- Given instruction -
Rewrite the listing below with "thumbnail" changed to "preview" and everything else unchanged, omitting the pictures.

====================

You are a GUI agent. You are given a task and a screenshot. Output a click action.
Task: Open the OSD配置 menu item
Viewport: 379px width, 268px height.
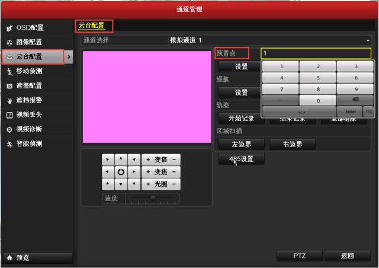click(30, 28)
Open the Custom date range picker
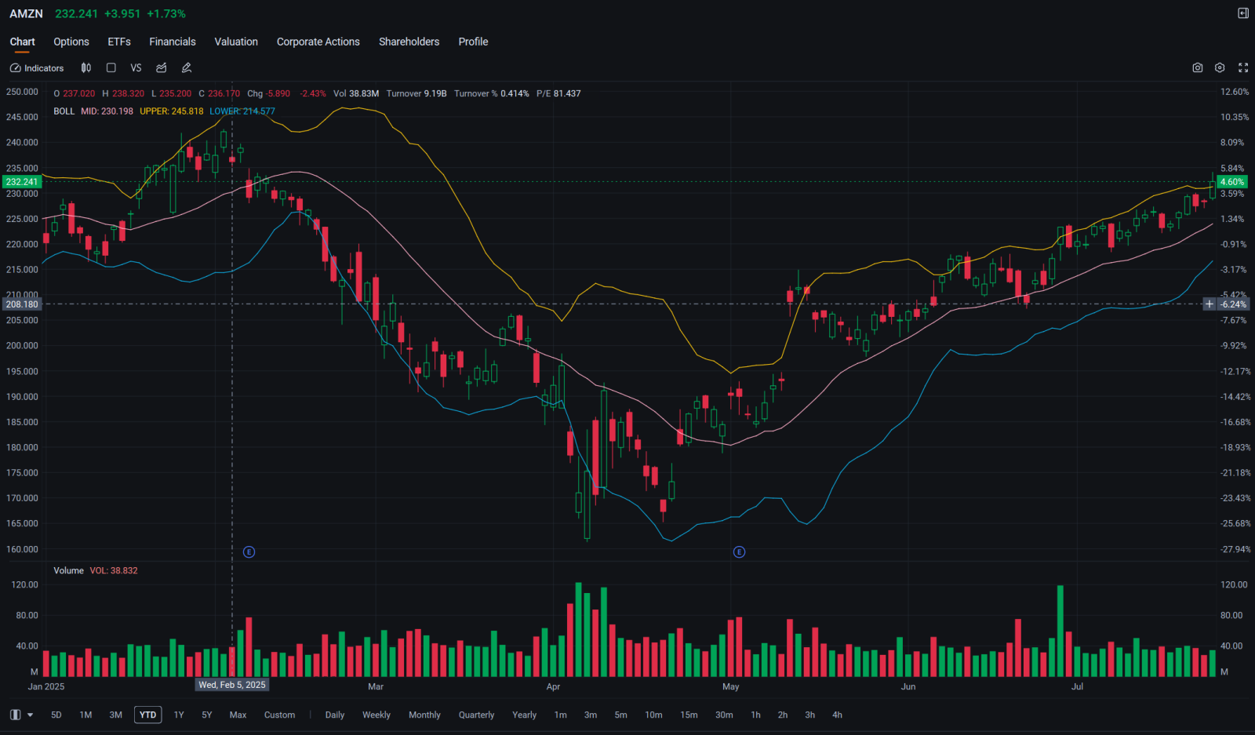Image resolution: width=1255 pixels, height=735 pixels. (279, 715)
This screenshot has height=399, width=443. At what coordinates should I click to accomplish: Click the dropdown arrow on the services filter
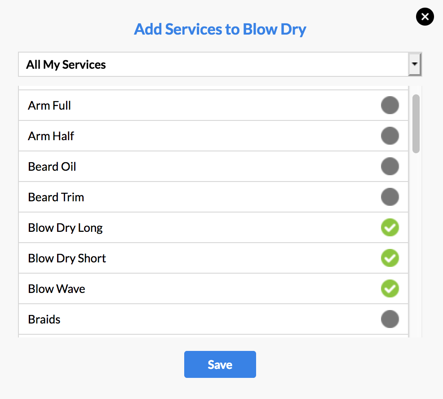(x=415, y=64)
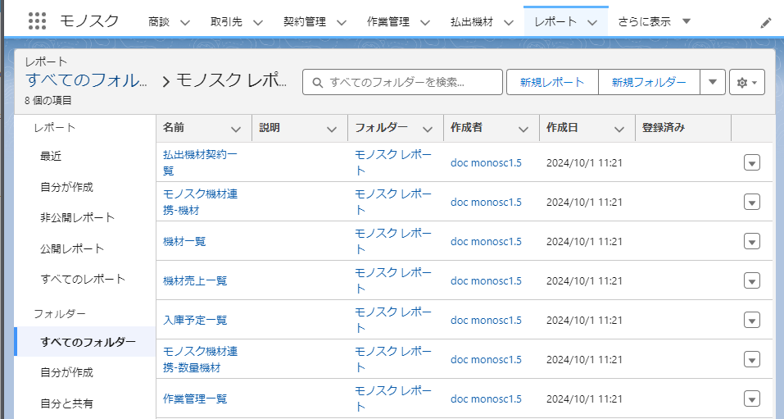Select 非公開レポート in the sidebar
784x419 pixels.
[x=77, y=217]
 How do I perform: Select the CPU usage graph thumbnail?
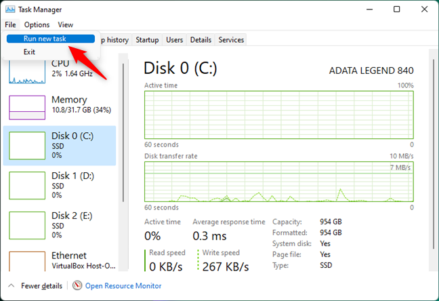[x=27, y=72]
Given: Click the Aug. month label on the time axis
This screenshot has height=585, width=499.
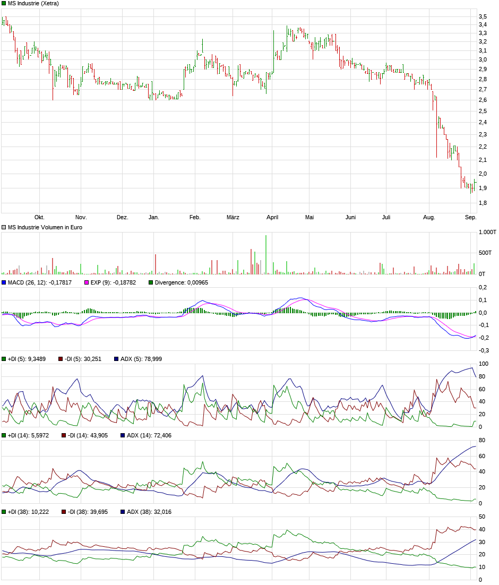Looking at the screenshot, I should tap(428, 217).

====================

- Written solution -
You are a GUI agent. You are given a task and a screenshot. Output a click action.
Task: Open the OSD配置 menu item
Viewport: 379px width, 268px height.
click(30, 28)
Open the Custom date range picker
Image resolution: width=1255 pixels, height=735 pixels. (279, 715)
This screenshot has height=399, width=443. At what coordinates should I click to accomplish: Click the dropdown arrow on the services filter
(x=415, y=64)
Select 非公開レポート in the sidebar
784x419 pixels.
[x=77, y=217]
 How do I perform: Select the CPU usage graph preview?
[x=27, y=72]
Given: Click the Aug. month label on the time axis
This screenshot has height=585, width=499.
Looking at the screenshot, I should tap(428, 217).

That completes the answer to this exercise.